##### Data provided
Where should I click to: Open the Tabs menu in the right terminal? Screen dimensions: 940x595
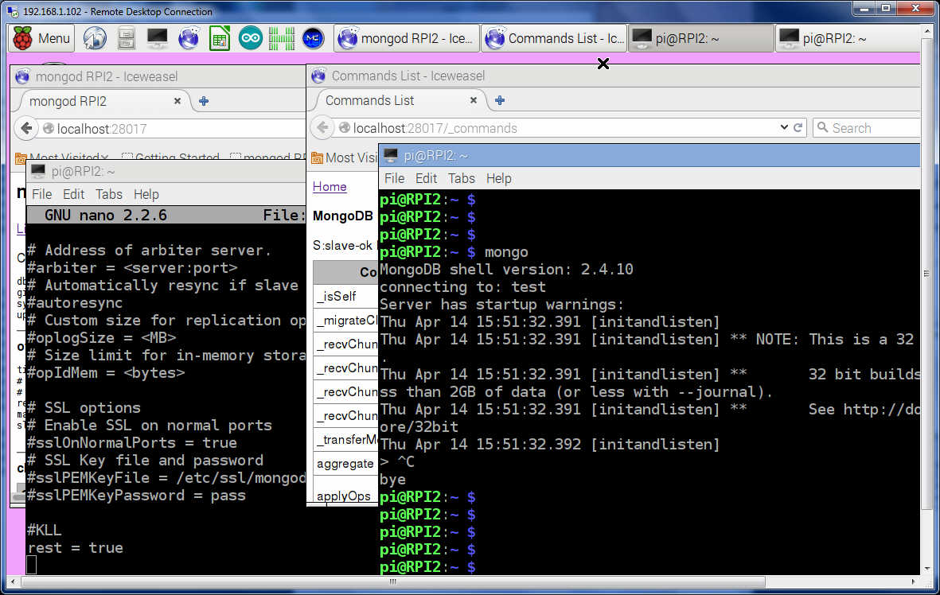pos(461,178)
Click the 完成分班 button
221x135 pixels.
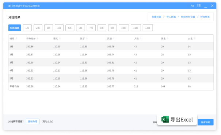[x=206, y=122]
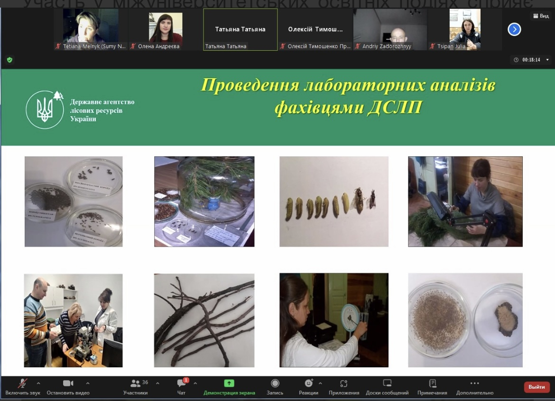
Task: Open the Приложения apps panel
Action: pos(343,383)
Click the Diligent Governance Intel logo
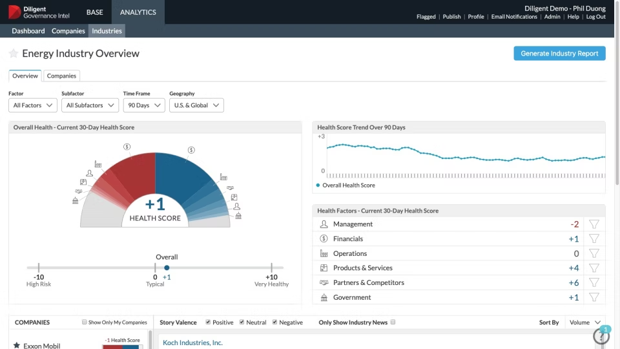The width and height of the screenshot is (620, 349). pos(39,12)
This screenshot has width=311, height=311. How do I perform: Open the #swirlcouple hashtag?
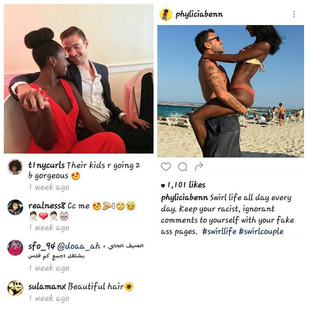261,232
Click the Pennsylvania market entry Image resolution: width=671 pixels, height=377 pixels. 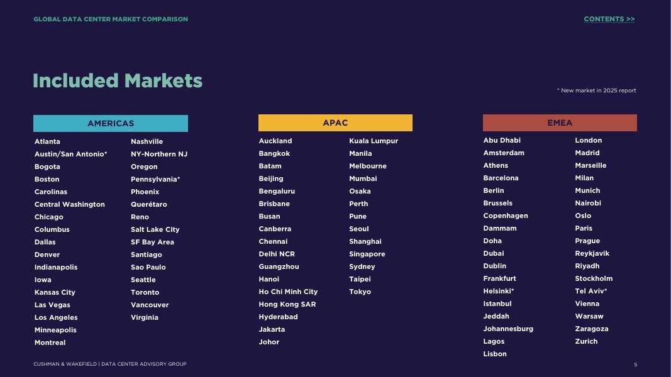tap(155, 179)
##########
__What is required__. Quote the records from their beginning through the line containing "Action: pos(343,383)", with both ends included, and omit the pictures from your answer.

__Result for this task__.
Where should I click to: Open the Tabs menu in the right terminal? Screen dimensions: 940x595
pos(461,178)
Click the 完成分班 button
221x135 pixels.
[x=206, y=122]
Task: Open the Приложения apps panel
Action: pos(343,383)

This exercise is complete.